Les gouvernements israéliens se comportent donc comme les dirigeants d'une communauté qui se trouve encore dans un ghetto et balaient du revers de la main les intérêts des non-juifs d'Israël, de sorte qu'Israël demeure perpétuellement en état de guerre, car un ghetto muni d'une puissante armée est dangereux.
Cet ouvrage montre pourquoi il est important de se débarrasser du mythe en question. Car c'est précisément ce mythe qui empêche de nombreuses personnes, y compris les juifs d'Israël, de reconnaître l'authenticité de la position adoptée par les rabbins antisionistes, d'admettre que cette position est tout à fait fidèle à la tradition juive. La reconnaissance de la légitimité de l'antisionisme religieux est essentielle au débat sur Israël et le sionisme. Étant donné que les sionistes, tant juifs que chrétiens, nient toute légitimité à l'antisionisme, ce débat demeure étouffé de nos jours.
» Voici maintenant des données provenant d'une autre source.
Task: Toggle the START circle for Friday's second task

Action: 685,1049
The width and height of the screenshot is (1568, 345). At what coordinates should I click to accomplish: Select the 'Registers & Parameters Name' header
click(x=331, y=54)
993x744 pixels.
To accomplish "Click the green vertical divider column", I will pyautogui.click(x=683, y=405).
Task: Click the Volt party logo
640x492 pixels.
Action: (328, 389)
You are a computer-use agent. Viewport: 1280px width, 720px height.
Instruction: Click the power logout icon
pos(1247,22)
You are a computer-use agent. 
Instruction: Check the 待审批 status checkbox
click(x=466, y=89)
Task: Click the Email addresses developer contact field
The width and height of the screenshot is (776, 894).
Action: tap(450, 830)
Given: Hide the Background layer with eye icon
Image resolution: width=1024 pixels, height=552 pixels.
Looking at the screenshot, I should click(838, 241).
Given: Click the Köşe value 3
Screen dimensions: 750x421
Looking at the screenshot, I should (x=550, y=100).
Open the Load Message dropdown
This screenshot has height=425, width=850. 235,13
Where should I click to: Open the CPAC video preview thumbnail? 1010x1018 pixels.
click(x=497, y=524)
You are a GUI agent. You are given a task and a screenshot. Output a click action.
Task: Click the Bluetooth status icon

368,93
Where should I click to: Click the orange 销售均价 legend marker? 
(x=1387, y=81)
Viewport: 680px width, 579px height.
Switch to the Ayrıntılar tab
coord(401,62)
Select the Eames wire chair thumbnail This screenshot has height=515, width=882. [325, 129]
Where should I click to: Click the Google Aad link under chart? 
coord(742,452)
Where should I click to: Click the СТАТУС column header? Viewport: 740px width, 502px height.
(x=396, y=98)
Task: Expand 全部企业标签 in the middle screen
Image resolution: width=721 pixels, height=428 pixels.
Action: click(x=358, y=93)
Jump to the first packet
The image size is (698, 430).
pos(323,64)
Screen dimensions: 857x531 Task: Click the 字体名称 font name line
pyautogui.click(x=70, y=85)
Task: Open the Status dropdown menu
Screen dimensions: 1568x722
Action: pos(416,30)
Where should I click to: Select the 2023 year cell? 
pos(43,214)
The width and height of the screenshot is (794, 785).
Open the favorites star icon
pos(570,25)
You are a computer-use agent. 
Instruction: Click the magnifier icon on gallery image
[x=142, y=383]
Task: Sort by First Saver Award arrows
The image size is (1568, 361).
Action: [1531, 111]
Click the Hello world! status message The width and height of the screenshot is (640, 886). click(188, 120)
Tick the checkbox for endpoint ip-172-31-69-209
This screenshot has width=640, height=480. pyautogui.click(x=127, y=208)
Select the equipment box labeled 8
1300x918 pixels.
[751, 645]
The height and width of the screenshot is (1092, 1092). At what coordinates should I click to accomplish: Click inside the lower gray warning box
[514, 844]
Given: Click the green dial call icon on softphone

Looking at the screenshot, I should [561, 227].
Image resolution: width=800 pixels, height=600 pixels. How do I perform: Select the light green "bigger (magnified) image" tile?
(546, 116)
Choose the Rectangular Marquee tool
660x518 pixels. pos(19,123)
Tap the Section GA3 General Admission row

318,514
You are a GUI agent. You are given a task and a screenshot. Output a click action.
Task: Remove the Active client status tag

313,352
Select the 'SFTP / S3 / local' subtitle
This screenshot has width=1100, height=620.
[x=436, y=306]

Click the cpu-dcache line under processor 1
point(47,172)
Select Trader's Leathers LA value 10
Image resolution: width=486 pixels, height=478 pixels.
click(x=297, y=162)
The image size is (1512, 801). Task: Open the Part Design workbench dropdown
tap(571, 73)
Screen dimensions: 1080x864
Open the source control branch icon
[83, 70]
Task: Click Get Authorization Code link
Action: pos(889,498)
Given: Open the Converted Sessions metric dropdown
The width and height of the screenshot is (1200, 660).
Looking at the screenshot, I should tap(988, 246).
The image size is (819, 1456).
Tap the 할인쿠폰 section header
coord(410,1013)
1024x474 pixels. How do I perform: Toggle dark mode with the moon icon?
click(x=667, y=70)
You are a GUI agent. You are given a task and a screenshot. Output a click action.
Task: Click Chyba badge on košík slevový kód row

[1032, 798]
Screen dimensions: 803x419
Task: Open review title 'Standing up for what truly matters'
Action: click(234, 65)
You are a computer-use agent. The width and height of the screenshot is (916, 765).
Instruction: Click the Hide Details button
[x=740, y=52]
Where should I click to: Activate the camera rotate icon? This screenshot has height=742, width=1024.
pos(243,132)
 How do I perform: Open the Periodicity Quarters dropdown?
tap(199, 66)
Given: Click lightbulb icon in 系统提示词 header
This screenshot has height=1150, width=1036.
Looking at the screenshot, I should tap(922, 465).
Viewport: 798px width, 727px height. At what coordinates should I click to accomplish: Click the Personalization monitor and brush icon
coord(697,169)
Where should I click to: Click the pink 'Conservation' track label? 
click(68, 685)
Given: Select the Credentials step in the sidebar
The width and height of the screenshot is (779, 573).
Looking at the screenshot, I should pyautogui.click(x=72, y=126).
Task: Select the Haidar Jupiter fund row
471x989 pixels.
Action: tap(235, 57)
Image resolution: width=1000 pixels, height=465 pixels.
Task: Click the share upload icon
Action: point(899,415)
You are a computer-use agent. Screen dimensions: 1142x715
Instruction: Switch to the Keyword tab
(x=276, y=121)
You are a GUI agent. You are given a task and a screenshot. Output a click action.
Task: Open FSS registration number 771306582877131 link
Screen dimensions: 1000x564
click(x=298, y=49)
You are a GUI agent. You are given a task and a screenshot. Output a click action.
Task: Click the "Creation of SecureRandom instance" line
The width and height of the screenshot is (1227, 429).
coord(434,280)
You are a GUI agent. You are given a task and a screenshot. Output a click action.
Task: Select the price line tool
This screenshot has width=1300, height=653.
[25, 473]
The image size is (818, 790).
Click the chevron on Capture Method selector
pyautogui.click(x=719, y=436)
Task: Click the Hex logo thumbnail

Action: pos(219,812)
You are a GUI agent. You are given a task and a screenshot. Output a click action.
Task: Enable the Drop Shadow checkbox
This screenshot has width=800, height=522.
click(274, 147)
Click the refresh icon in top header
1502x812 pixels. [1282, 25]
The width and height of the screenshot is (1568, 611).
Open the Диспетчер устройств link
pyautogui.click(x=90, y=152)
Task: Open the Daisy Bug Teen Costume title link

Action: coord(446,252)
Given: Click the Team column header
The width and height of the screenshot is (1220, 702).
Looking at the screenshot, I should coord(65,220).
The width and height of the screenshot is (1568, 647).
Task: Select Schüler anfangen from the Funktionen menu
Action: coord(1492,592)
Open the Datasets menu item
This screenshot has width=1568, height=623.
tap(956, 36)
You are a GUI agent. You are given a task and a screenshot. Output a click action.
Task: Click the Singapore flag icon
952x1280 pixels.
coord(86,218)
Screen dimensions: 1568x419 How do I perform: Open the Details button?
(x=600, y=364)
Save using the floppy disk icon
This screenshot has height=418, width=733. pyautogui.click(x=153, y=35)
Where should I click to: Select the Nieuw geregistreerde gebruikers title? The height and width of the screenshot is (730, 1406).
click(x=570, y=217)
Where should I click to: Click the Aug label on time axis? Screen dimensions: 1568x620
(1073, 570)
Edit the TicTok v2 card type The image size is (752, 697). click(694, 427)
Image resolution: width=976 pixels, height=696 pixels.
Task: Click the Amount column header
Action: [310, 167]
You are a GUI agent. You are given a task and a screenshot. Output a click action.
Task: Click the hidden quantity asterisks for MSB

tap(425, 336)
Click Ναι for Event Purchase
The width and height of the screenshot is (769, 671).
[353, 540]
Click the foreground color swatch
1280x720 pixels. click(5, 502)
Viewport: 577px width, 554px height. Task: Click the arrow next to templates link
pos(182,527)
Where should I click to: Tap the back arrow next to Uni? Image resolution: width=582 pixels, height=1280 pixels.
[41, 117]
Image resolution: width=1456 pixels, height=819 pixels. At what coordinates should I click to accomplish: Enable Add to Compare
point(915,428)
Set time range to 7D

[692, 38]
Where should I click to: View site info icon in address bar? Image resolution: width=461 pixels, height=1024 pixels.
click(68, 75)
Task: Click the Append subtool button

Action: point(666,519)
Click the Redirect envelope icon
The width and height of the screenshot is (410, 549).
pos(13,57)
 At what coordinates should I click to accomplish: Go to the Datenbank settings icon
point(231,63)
L'importance de se familiariser avec l'antisionisme fondé sur la Torah n'est que trop évidente ; l'ignorer ne fait que renforcer le culte de la vache sacrée du sionisme moderne. Et cela comprend les thèses de la nature centrale d'Israël dans la vie juive partout dans le monde et du droit du gouvernement israélien de parler au nom des juifs de la diaspora. Ce culte stipule également que les juifs non israéliens ne peuvent exprimer aucun désaccord avec quelque position officielle d'Israël que ce soit. Dernièrement, un congrès sioniste a assimilé toute opposition au sionisme à de l'antisémitisme, une déclaration qui a de graves conséquences pour de nombreux juifs dans le monde entier, y compris en Israël. Rendre illégitime la moindre remise en question des positions officielles d'Israël est tout simplement scandaleux, et la critique que contient cet ouvrage n'est qu'un début de cette remise en question.
On ne saurait nier l'importance, sur le plan intellectuel, d'une pensée claire, notamment de la capacité d'établir des distinctions entre les concepts. Peut-être son importance sur le plan pratique est-elle moins évidente. C'est là que le présent ouvrage devient particulièrement utile. Se fondant sur des documents historiques importants mais peu connus, il démontre toute la différence qui existe entre ces concepts : le sionisme, le judaïsme ; Israël en tant qu'État, en tant que pays, en tant que territoire, en tant que Terre sainte; les juifs (les Israéliens et les autres), les Israéliens (juifs et non-juifs), les sionistes (juifs et chrétiens) et les antisionistes (encore une fois juifs et chrétiens). Quand on parle d'État juif pour désigner Israël, par exemple, cela donne lieu à une confusion aussi réelle que dangereuse entre la foi et la nationalité.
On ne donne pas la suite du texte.